---- Text excerpt

31 March 2011

Another first ...

As the title suggests, I hit another "first" this week, by discovering a Prisoner of War amongst my various & distant ancestors.

Blaydon Edward Pilbrow, for t'was he, was born in July 1899 to William & Laura (nee Blaydon) in the village of Hinderclay in Suffolk. He lived briefly in Ipswich, although he may well have been too young to notice (speculation, m'lud, no evidence!), and then the family returned to his birth place by 1911.

According to the Great War Service Records on Ancestry, Blaydon enlisted on 6 September 1917 at the age of 17yrs 359 days, then joined the British Expeditionary Force in France on 2 April 1918.  Three weeks later he was taken prisoner.

Blaydon died five months later, in the prison hospital in Metz.  I originally thought that Metz was in Germany but, having just looked it up, it seems to be in France - just south of Luxembourg and just north of Nancy.

So, the next thing to do is to look for information about POWs in the Great War .....

More soon

26 March 2011

Military matters ....

Every time I find a new male ancestor born in the 1890s I get mildly depressed.  In the sense that my heart sinks as I wonder: "did he grow up to get chewed up in the military machine of the Great War?"

Alas, I found another two this morning who fulfilled this sad thought.  And they were brothers.  Cecil and Albert Blaydon, of Luton, were my fourth cousins three times removed and the sons of Sydney & Mary (Lily).  Both joined the Bedfordshire Regiment and ended up in the 1st/5th Battalion.

Albert died at Suvla Bay, aged 18, in 1915 and his brother Cecil, older by two years, died in Palestine two years later having, I assume, survived the hell of Gallipoli.

One thing I did learn was that both brothers were killed by Turkish forces.  I had no idea that the Turks were the opposition in Palestine, so that's increased my knowledge.

More soon.

15 March 2011

I think I'd better stop .....

I've had a few enquiries recently from people who have found people on the website and, this evening, I thought I'd better do some research before responding to one of them.

--------
---- Input data

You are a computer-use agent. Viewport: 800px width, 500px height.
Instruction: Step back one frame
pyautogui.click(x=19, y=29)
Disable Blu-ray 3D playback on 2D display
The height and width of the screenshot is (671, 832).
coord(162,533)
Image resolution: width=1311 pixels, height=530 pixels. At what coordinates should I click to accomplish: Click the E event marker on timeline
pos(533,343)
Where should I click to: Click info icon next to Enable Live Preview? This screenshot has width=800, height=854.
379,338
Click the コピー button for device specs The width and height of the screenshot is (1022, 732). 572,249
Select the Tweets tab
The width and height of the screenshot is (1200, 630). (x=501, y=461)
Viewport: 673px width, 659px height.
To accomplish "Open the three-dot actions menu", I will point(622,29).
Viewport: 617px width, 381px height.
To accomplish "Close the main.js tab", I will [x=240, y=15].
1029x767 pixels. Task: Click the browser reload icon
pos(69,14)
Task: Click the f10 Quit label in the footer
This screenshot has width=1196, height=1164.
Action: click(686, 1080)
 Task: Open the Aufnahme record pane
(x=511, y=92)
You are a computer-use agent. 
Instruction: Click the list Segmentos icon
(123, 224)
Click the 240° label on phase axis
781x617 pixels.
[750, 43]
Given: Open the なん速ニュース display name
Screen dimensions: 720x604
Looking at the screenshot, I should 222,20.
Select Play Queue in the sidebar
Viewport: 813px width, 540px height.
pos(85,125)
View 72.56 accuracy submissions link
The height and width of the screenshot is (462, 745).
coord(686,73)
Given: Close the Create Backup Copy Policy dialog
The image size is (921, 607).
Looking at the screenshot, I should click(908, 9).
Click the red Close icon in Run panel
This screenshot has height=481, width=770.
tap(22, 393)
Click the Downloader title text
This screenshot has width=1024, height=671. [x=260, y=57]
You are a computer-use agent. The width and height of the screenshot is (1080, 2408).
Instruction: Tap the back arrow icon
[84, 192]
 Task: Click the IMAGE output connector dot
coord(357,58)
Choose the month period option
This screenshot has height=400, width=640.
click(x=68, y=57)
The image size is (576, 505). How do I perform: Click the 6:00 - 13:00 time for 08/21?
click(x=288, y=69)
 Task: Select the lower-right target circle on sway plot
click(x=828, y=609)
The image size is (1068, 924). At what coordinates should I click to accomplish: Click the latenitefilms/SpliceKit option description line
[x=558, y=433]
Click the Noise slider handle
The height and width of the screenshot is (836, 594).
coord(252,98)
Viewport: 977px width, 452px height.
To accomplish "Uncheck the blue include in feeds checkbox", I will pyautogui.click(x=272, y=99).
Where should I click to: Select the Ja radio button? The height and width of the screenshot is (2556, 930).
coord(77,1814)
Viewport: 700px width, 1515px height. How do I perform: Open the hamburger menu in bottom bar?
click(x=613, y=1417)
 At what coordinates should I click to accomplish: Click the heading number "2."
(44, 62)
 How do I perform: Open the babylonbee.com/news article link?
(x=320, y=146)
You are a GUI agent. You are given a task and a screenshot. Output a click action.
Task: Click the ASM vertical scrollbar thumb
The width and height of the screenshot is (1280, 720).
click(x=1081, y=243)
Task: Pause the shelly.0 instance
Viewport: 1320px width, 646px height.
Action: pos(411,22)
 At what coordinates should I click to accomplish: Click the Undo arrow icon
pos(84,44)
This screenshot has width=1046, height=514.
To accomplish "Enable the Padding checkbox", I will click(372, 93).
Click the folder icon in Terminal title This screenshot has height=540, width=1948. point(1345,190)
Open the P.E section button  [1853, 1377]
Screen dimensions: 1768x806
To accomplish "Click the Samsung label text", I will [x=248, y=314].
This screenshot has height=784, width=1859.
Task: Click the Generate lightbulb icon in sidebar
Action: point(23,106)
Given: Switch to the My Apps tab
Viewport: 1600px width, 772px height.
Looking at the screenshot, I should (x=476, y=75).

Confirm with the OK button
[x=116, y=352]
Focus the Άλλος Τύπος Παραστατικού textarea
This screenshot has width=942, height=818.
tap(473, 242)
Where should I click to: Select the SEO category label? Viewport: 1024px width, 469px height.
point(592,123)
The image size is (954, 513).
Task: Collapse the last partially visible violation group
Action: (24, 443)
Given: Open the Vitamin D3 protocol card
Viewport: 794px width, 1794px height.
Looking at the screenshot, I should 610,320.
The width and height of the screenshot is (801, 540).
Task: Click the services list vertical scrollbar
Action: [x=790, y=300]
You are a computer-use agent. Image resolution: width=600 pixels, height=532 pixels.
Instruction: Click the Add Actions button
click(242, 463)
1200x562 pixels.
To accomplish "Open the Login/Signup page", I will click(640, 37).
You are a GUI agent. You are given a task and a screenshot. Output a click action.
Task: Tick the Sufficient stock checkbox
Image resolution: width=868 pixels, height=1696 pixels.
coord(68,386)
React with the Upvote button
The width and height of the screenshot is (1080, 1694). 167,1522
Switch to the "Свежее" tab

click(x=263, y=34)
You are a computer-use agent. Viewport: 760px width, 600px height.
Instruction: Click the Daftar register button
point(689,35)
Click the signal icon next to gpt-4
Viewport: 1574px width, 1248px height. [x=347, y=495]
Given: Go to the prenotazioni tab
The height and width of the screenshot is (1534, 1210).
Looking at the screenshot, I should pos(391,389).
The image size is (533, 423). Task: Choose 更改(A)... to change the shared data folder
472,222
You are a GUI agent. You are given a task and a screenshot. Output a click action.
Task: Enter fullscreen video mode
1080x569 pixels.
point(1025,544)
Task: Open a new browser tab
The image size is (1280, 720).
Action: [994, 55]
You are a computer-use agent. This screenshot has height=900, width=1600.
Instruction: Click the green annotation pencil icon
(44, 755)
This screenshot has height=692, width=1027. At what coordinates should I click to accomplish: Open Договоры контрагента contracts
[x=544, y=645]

--------

§ **Required work**:
1. In the family history blog, where did Blaydon Edward Pilbrow die?
2. Write the next part of the family history blog, picking up after its final sentence.

§ **Answers by item number**:
1. In the prison hospital in Metz.

2.
The request was for any link/further info about George Day.  Now, I have three George Days on the site, all related to each other ..... well, all on the same branch of the tree.  And none of them has a great deal of info, hence the desire to beef up the detail before replying.

Perhaps the reason is that I simply can't find much .......?

And when I did find something on two people related to them - had to widen the net for any chance - I have promptly killed them off!

Faith Day, possible mother of one George Day: found her in the 1861 census and then she died two years later.  And Solomon Day, brother of another George Day: found him in Belgravia (as a servant) in 1871 and, blow me, he died two years later too.  Irritatingly, before I could find him with the wife he should have as he is down as married in the census.

What with that and a new pair of specs which are driving me nuts, I'm going to call it a night before I either kill more people off or throw the specs through the screen!

More soon.


1 March 2011

A restless man ...

Happy St David's Day to you!

I don't know that I have any Welsh ancestry, although I'm fairly certain that the Celts made their way to this part of the country, so I thought I'd follow up an entry I made in November 2008.  I've already explained how rubbish I am at filing info, so you won't be surprised at how long it took me to enter this stuff ....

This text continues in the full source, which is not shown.